Exercises to complete
1) How would you translate this sentence from the abstract on the HPV-11 DNA vaccine into Spanish: "No significant E7 peptide-specific T cell responses were observed."
2) Could you retype the passage of the abstract on the HPV-11 DNA vaccine between "Results: Vaccinated mice" and "RRP patient population.", inclusive, without changing anything?

Selected excerpt
__________
Objectives/hypothesis: Human papillomavirus (HPV) types 6 and 11 are associated with recurrent respiratory papillomatosis (RRP). Although a prophylactic vaccine has been developed that protects against HPV infection, a therapeutic vaccine is still needed for those patients infected with and/or suffering from persistent disease. Therefore, we developed a novel, therapeutic DNA vaccine targeting HPV-11 and characterized the in vivo immunologic responses generated against HPV-11 E6 and E7 after DNA vaccination in a preclinical model.
Methods: We generated a DNA vaccine that encodes the HPV-11 E6 and E7 genes in a pcDNA3 backbone plasmid. We then vaccinated C57BL/6 mice with the pcDNA3-HPV11-E6E7 DNA plasmid. Splenocytes were harvested from these vaccinated animals and were incubated with overlapping peptides spanning either the HPV-11 E6 or E7 protein. The frequency of interferon-gamma-releasing CD8(+) T cell responses was then analyzed by flow cytometry.
Results: Vaccinated mice with the HPV11-E6E7 DNA generated strong CD8(+) T cell responses against the E6(aa44-51) peptide. We determined that the epitope is presented by the MHC class I H2-K(b) molecule. No significant E7 peptide-specific T cell responses were observed.
Conclusions: We developed a novel DNA vaccine that targets the E6 gene of HPV-11. Characterization of the immunologic responses elicited by this DNA vaccine reveals that the E6(aa44-51) peptide contains the most immunogenic region for the HPV-11 viral type. Knowledge of this specific T cell epitope and generation of a RRP preclinical model will allow for the development and evaluation of novel vaccine strategies targeting the RRP patient population.
__________
Provided material
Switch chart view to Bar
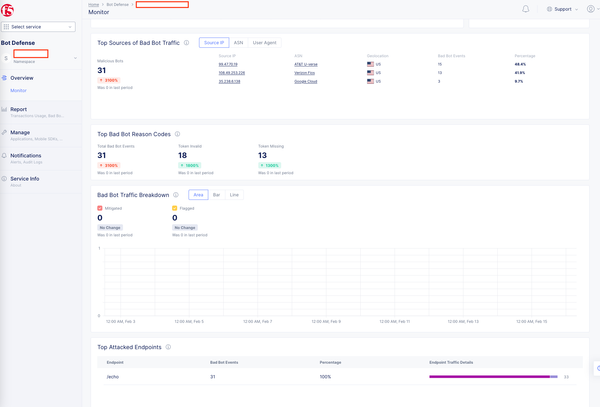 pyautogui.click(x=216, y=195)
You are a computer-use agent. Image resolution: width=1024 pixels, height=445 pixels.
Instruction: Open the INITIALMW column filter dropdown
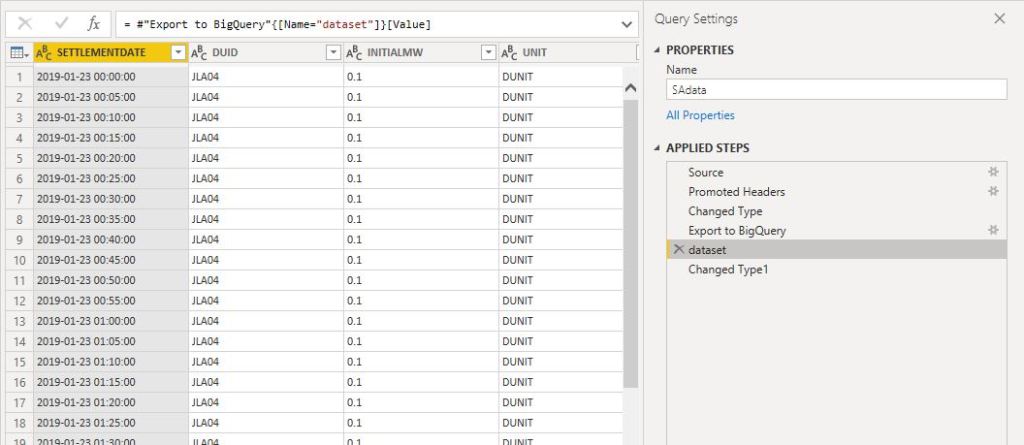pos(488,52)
__________
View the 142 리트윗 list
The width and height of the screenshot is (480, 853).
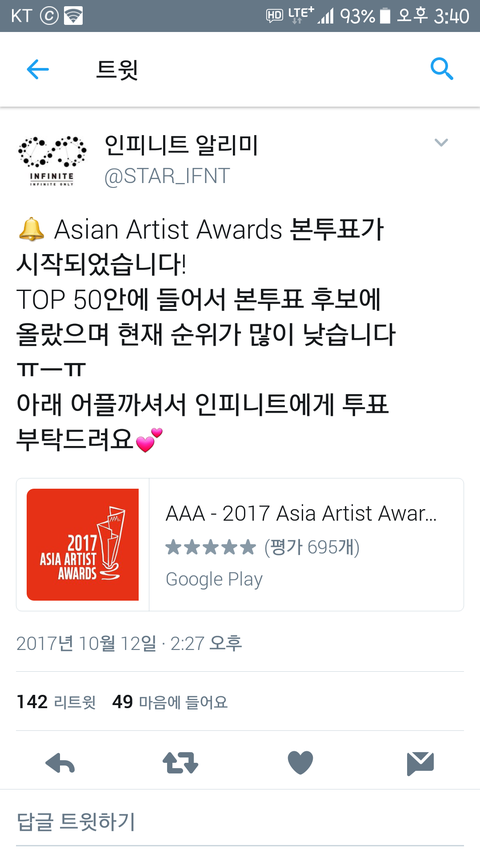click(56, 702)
__________
Solutions to the problems
1) No se observaron respuestas significativas de células T específicas del péptido E7.

2)
Results: Vaccinated mice with the HPV11-E6E7 DNA generated strong CD8(+) T cell responses against the E6(aa44-51) peptide. We determined that the epitope is presented by the MHC class I H2-K(b) molecule. No significant E7 peptide-specific T cell responses were observed.
Conclusions: We developed a novel DNA vaccine that targets the E6 gene of HPV-11. Characterization of the immunologic responses elicited by this DNA vaccine reveals that the E6(aa44-51) peptide contains the most immunogenic region for the HPV-11 viral type. Knowledge of this specific T cell epitope and generation of a RRP preclinical model will allow for the development and evaluation of novel vaccine strategies targeting the RRP patient population.